La storia giudiziaria di questi ultimi decenni fa passare nell’immaginario collettivo proprio questa sensazione fino al punto che ognuno di noi avverte una maggiore pericolosità per le proprie vite quando ad indagare sono la GdF e la Polizia, anziché i Carabinieri; e questo la dice lunga anche sulla volontà dei magistrati su quale linea scegliere per le stesse indagini (ovviamente quando sono loro a farle partire).
L’estate del 2015 è stata una stagione molto particolare in quanto riportò a galla, quasi come un’esigenza insopprimibile, le storie dell’assenteismo nella P.A. che ciclicamente ritornano sulla cresta dell’onda mediatica assetata di scandali che spesso non esistono.
Ed è così che la GdF in due-tre mesi assestò una serie di colpi giudiziari micidiali nell’ambito della Sanità Pubblica maggiormente esposta ai cosiddetti “furbetti del cartellino” (quello strumento elettronico occorrente per firmare la presenza quotidiana), colpi che sconvolsero le aziende ospedaliere di Genova e di Salerno con centinaia di indagati.

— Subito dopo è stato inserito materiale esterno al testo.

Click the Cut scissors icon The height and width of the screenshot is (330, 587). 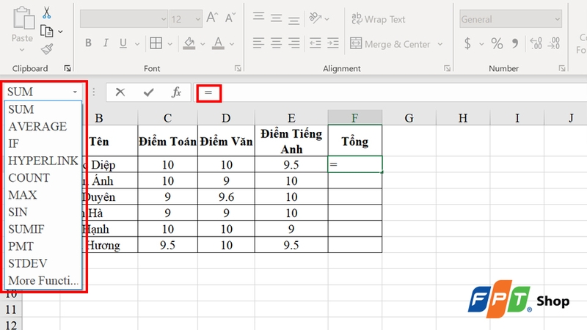[x=46, y=12]
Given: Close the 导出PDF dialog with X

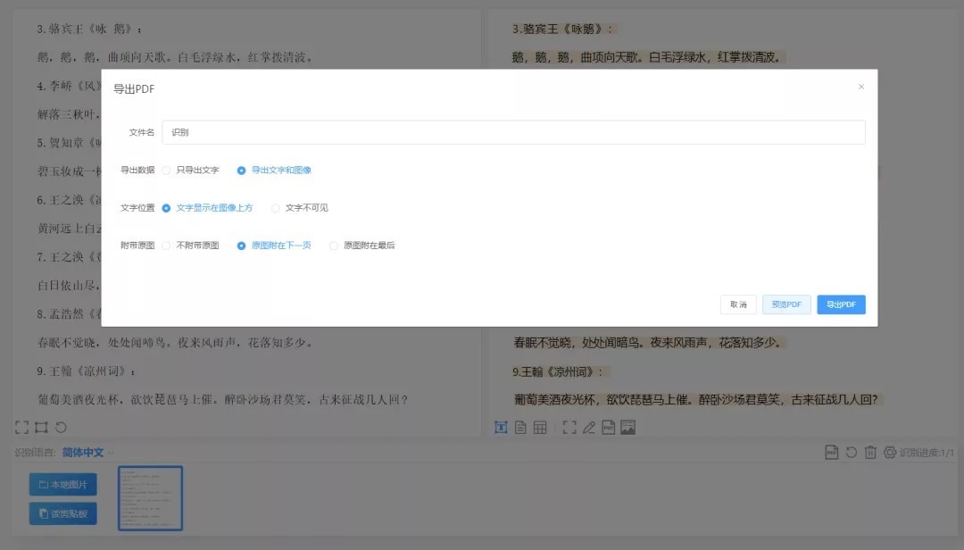Looking at the screenshot, I should click(x=861, y=88).
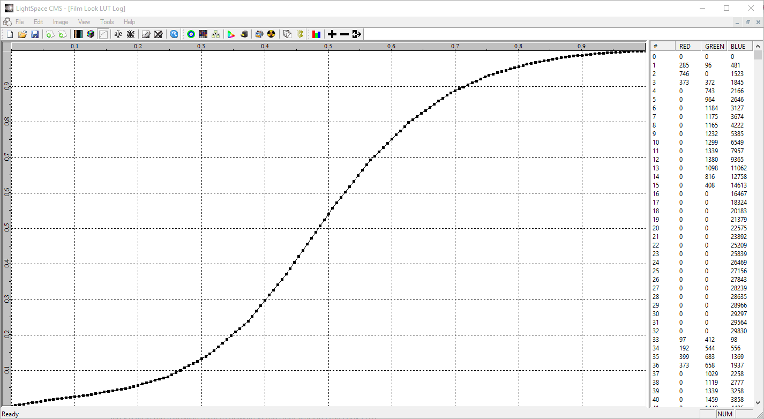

A Genova l’operazione prese il nome di “Stochanov” e produsse 14 arresti in carcere e circa 100 indagati a piede libero; a Salerno si chiamò “Just in Time” e produsse 11 arresti in carcere e ben 850 indagati, tanto da proiettare l’AOU all’attenzione internazionale come un ospedale stracolmo di malfattori anzichè di medici e infermieri dediti alla cura dei pazienti.
Due le immagini emblematiche che fecero il giro del mondo come simbolo dei ripetitivi presunti scandali:
== A Genova l’immagine era di quel dipendente-vigile che letteralmente in mutande e di nascosto andava a timbrare il suo cartellino presenza. L’intera nazione si scosse e si mobilitò contro quel povero cristo che, anche se indecorosamente mostrava al mondo i suoi pesanti attributi;
== A Salerno l’immagine era quella della capo-sala che, pur risultando in servizio al Ruggi, era stata fotografata sulla spiaggia di Vietri sul Mare in tenero atteggiamento con un uomo; anche in questo caso le polemiche furono violentissime.
Quasi identiche le motivazioni dei provvedimenti restrittivi enunciate dalle rispettiva Procure: “L’attività odierna costituisce l’epilogo di una complessa indagine avviata nel dicembre del 2014 che ha consentito di rilevare condotte fraudolente da parte di numerosi dipendenti ospedalieri e comunali, i quali, con la complicità di altri colleghi conniventi, potevano assentarsi ingiustificatamente dalla predetta struttura risultando però regolarmente al loro posto di lavoro. Le condotte criminose sono state accertate mediante l’installazione di telecamere che hanno consentito il monitoraggio visivo di due orologi marcatempo per la rilevazione delle presenze giornaliere, collocati all’interno del nosocomio e del Comune”.
Il povero cristo di Genova (assistito dagli avvocati Alessandro Meroni e Luigi Zoboli) è stato assolto per due volte e la sentenza confermata in Cassazione nel 2023 (dopo otto anni) e adesso il Comune dovrà riassumerlo e risarcirgli circa 25mila euro di stipendi arretrati; addirittura si è scoperto che era stato uno dei dipendenti comunali più produttivi sul lavoro in quanto “tuttofare”.
Per la capo-sala di Salerno (ottimamente difesa dall’avv. Michele Sarno) è finita meno bene; ha patteggiato una pena minima per uscire rapidamente dal processo ed ha scelto di andare in pensione lasciando il reparto che grazie al suo fattivo e professionale impegno aveva raggiunto vertici di efficienza operativo. Venne certato che sicuramente si trovava sulla spiaggia in compagnia, ma anche che era andta a Vietri per un controllo in una sezione lì esistente e che vendo trovato chiuso l’ufficio era in attesa del collega (vero assenteista !!) che si stava precipitando sul posto.
Due storie che la dicono molto lunga sulla professionalità con cui vengono condotte le indagini giudiziarie che molto spesso stroncano le vite di tanta gente.